The three ETFs that saw the greatest inflows during the month were all equal-weighted strategies. Equal-weight funds have been on the rise in popularity as the strategy continue to outperform its market cap-weighted peers.
In February, the S&P 500 Equal Weight managed to limit its losses to just 0.9%, as some of the heaviest drops were suffered by the market’s largest blue chips, compared the S&P 500 closing the month down 3%, according to the February 2022 S&P 500 Factor Dashboard.
The ALPS Sector Dividend Dogs ETF (SDOG) saw $18 million in one-month flows, the greatest inflows of any ALPS ETF during the month of January.
SDOG has taken in $22 million in net new assets year-to-date, as of the end of February.
The fund has an expense ratio of 40 basis points and is unique in that it maintains equal allocations to each of 10 sectors, which makes it very different from many dividend-focused products, which tend to have biases towards utilities and financials, according to ETF Database.
The ALPS Equal Sector Weight ETF (EQL) took in over $10 million last month, trailing only SDOG in ALPS’ ETF line-up.
EQL, which sports a price tag of 28 basis points, offers exposure to the domestic equity market, but utilizes a unique methodology to access this asset class.
Each sector of the economy receives an equal weight in EQL, a strategy that results in a drastically different composition relative to market cap-weighted products such as the SPDR S&P 500 ETF (SPY). EQL is designed to offer more balanced exposure and has the added benefit of avoiding the potentially adverse impact of rallies or crashes in specific sectors of the economy.
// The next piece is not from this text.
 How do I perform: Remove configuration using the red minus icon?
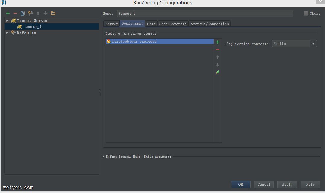pos(15,13)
The ALPS International Sector Dividend Dogs ETF (IDOG) brought in $5 million in new assets in February, the third-greatest flows for the month among ALPS’ ETF range. The fund has seen over $12 million in year-to-date inflows.
IDOG carries an expense ratio of 50 basis points.
Looking abroad is one way that investors are finding ways to boost the yield in equities.
Non-U.S. equities compose nearly 40% of global equity market capitalization when looking at the MSCI ACWI Index, as of November 2021, and while the U.S. is the largest source of dividends, it only represents about half of the global dividend pool, according to MSCI.